Garden Bridge creates troubled waters

Proposals for a ‘Garden Bridge’ were one vote away from defeat last night, when Lambeth councillors split 4 votes to 3 on a motion to refuse planning permission.
With interventions from celebrity backers Joanna Lumley and Thomas Heatherwick, the planning application was eventually approved, but with a long list of 46 conditions which must come back to Lambeth’s planning committee for a final decision in 2015.
Moves from councillors to refuse the application came after TCOS objectors raised a series of issues including
Congestion and crowd management problems, with 7 million visitors annually creating “very uncomfortable” conditions for pedestrians according to Transport for London’s analysis
Loss of historic protected views of St Paul’s from the South Bank and Waterloo Bridge
Lack of adequate facilities including toilets
Commercialisation and clutter on the South Bank
The Bridge is expected to draw bigger crowds than any tourist attraction in the UK and will rival Paris Disneyland, which receives 9 million visitors annually. But objectors revealed that no crowd safety and control analysis had been undertaken, and the police had not been consulted. One objector warned that at nearby pinch points at the Oxo tower there was the danger of people becoming trapped or crushed.
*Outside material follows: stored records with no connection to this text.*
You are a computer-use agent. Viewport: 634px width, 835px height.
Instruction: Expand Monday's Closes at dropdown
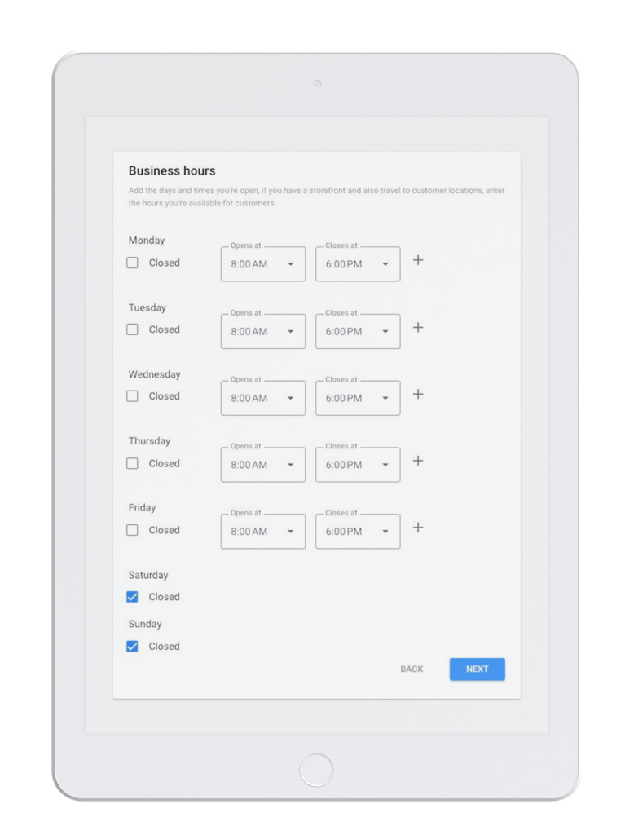click(x=358, y=264)
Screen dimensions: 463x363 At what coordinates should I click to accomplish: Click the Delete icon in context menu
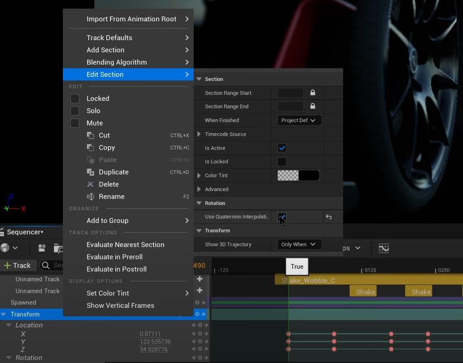pos(90,185)
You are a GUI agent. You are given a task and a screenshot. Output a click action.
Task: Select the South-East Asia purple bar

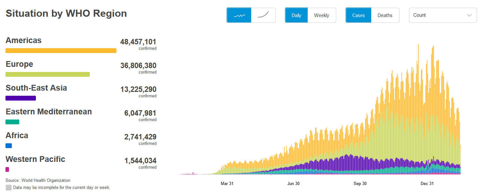(x=21, y=98)
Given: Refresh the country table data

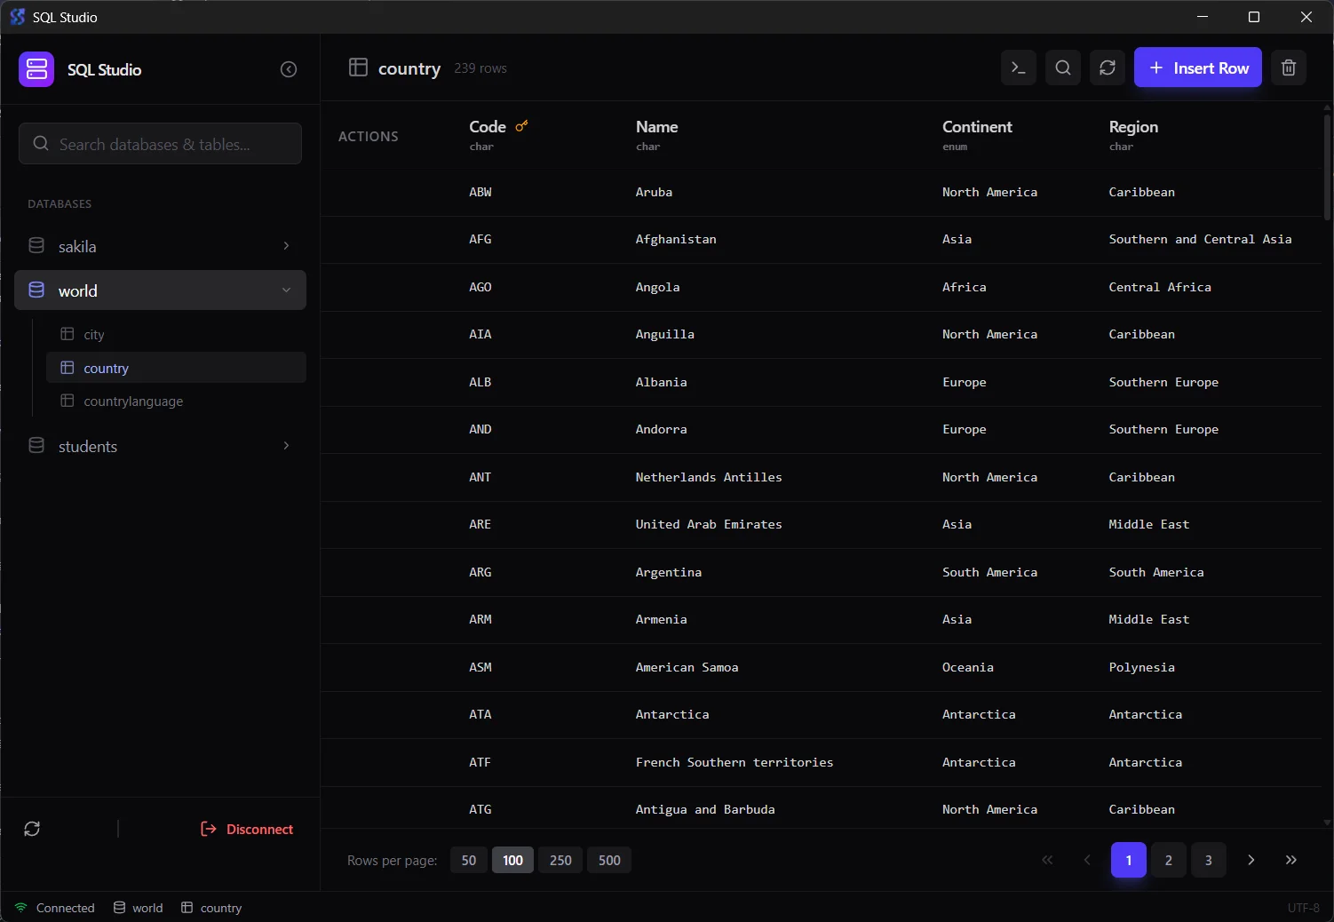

The Temple, home to the UK’s top barristers, lodged a last minute objection stating that any decision to approve the scheme at this stage by Lambeth council would be illegal, and reserved their position to initiate legal proceedings.
The Garden Bridge Trust set up by Lumley and Heatherwick, claimed that the bridge would be financed privately, but Boris Johnson and George Osborne have pledged £60m of public cash, and a further £30m subsidy through VAT relief is possible. The current building cost is £175m and TfL have already spent £4m bringing the about the project.
A £3m donation from the Trust’s bankers, Citigroup, will not even cover a year’s management and maintenance costs of £3.5m. If the cash cannot be found Lambeth Council could end sharing the bills with the London Mayor.
Committee members chose to ignore these warnings and approve the scheme subject to a range of conditions. But they left themselves in a weak negotiating position. In contrast Westminster Council have refused to approve the application until all outstanding issues are resolved.
TCOS spokesperson Wai-King Cheung said “With 22 visitor attractions and the largest arts centre in Europe, the South Bank does not need another attraction, let alone the largest in the UK. Visitors will be jostled and crushed in an area already heaving with tourists. The thousands of local residents, many in social housing, will have their lives blighted. One of Europe’s great promenades and riverscapes will be lost forever – for a luvvies folly which provides less than half a football pitch of green open space. We look forward to a legal challenge being mounted against Lambeth’s half-baked decision”.